Logo Questions Linux Laravel Mysql Ubuntu Git Menu
 

Delphi SampleProfiler: How is this code calling into ntdll.dll?

i profiled a portion of my application using the Delphi Sampling Profiler. Like most people, i see a majority of the time spent inside ntdll.dll.

Note: i turned on the options to ignore Application.Idle time, and calls from System.pas. So it isn't inside ntdll because the application is idle:

alt text

After multiple runs, multiple times, the majority of the time seems to be spent inside ntdll.dll, but the odd thing is who the caller is:

enter image description here

The caller is from the Virtual Treeview's:

PrepareCell(PaintInfo, Window.Left, NodeBitmap.Width);    

Note: The application is not inside ntdll.dll because the application is idle, because the caller isn't Application.Idle.

What confuses me is that it's this line itself (i.e. not something inside PrepareCell) is the caller into ntdll. Even more confusing is that:

  • not only is it not something inside PrepareCell()
  • it's not even the setup of PrepareCell (e.g. popping stack variables, setting up implicit exception frames, etc) that is the caller. Those things would show up in the profiler as a hotspot on the begin inside PrepareCell.

VirtualTrees.pas:

procedure TBaseVirtualTree.PrepareCell(var PaintInfo: TVTPaintInfo; WindowOrgX, MaxWidth: Integer);
begin
   ...
end;

So i'm trying to figure out how this line:

PrepareCell(PaintInfo, Window.Left, NodeBitmap.Width);    

is calling ntdll.dll.


The only other ways in are the three parameters:

  • PaintInfo
  • Window.Left
  • NodeBitmap.Width

Maybe one of those is a function, or a property getter, that would call into ntdll. So i put a breakpoint on the line, and look at the CPU window at runtime:

alt text

There is a line in there that might be the culprit:

call dword ptr [edx+$2c]

But when i follow that jump, it doesn't end up in ntdll.dll, but TBitmap.GetWidth:

alt text

Which, as you can see, doesn't call anywhere; and certainly not into ntdll.dll.


So how is the line:

PrepareCell(PaintInfo, Window.Left, NodeBitmap.Width);    

calling into ntdll.dll?


Note: i know full well it isn't really calling into ntdll.dll. So any valid answer will have to include the words "Sampling Profiler is misleading; that line is not calling into ntdll.dll." The answer will also have to either say that the majority of the time is not spent in ntdll.dll, or that the highlighted line is not the caller. Finally any answer will have to explain why Sampling Profiler is wrong, and how it can be fixed.

Update 2

What is ntdll.dll? Ntdll is Windows NT's native API set. The Win32 API is a wrapper around ntdll.dll that looks like the Windows API that existed in Windows 1/2/3/9x. In order to actually get into ntdll you have to call a function that uses ntdll directly or indirectly.

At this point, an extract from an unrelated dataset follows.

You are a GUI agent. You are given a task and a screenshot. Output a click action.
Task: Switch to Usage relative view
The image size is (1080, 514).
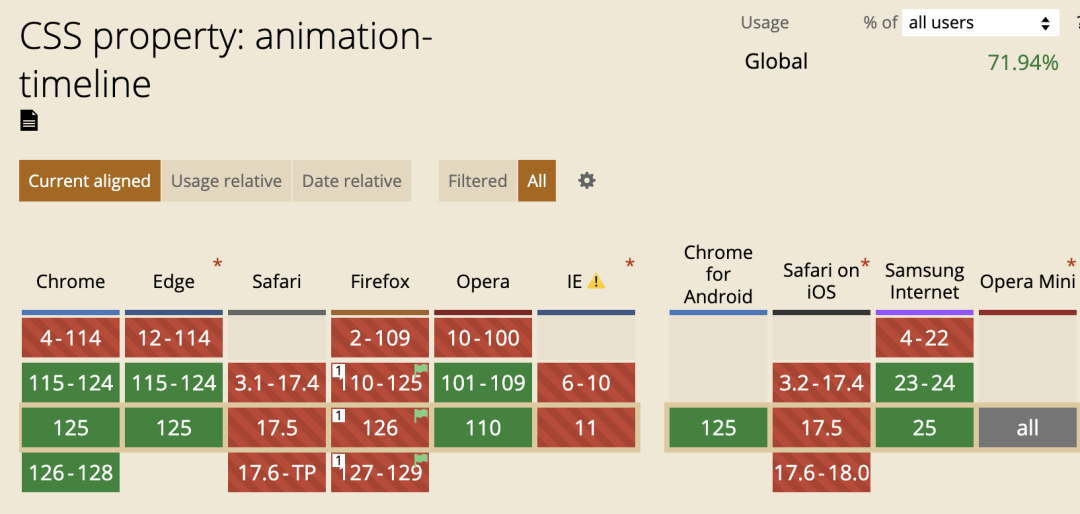point(227,181)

For example, when my Delphi application goes idle, it waits for a message by calling the user32.dll function:

WaitMessage;

When when you actually look at it is:

USER32.WaitMessage
  mov eax,$00001226
  mov edx,$7ffe0300
  call dword ptr [edx]
  ret

Calling the function specified at $7ffe0300 is the way Windows transitions into Ring0, calling the FunctionID specified in EAX. In this case, the System Function being called is 0x1226. On my operating system, Windows Vista, 0x1226 corresponds to the system function NtUserWaitMessage.

This is how to you get into ntdll.dll: you call it.

i was desperately trying to avoid a hand-waving non-answer when i worded the original question. By being very specific, carefully pointing out the reality of what i'm seeing, i was trying to prevent people from ignoring the facts, and trying to use a hand-waving argument.


Update Three

i converted the two parameters:

PrepareCell(PaintInfo, Window.Left, NodeBitmap.Width);

into stack variables:

_profiler_WindowLeft := Window.Left;
_profiler_NodeBitmapWidth := NodeBitmap.Width;
PrepareCell(PaintInfo, _profiler_WindowLeft, _profiler_NodeBitmapWidth);

To confirm that the bottleneck is not is the call to

  • Windows.Left, or
  • Nodebitmap.Width

Profiler still indicates that the line

PrepareCell(PaintInfo, _profiler_WindowLeft, _profiler_NodeBitmapWidth);

itself is the bottleneck; not anything inside PrepareCell. This must mean that it's something inside the setup of the call to prepare cell, or at the start of PrepareCell:

VirtualTrees.pas.15746: PrepareCell(PaintInfo, _profiler_WindowLeft, _profiler_NodeBitmapWidth);
   mov eax,[ebp-$54]
   push eax
   mov edx,esi
   mov ecx,[ebp-$50]
   mov eax,[ebp-$04]
   call TBasevirtualTree.PrepareCell

Nothing in that calls into ntdll. Now the pre-amble in PrepareCell itself:

VirtualTrees.pas.15746: begin
   push ebp
   mov ebp,esp
   add esp,-$44
   push ebx
   push esi
   push edi
   mov [ebp-$14],ecx
   mov [ebp-$18],edx
   mov [ebp-$1c],eax
   lea esi,[ebp-$1c]
   mov edi,[ebp-$18]

Nothing in there calls into ntdll.dll.


The questions still remain:

  • why is pushing of one variable onto the stack, and two others into registers the bottleneck?
  • why isn't anything inside PrepareCell itself the bottleneck?
like image 393
Ian Boyd Avatar asked Apr 12 '10 15:04

Ian Boyd


2 Answers

Well, this problem was actually my main reason to make my own sampling profiler:
http://code.google.com/p/asmprofiler/wiki/AsmProfilerSamplingMode

Maybe not perfect, but you could give it a try. Let me know what you think about it.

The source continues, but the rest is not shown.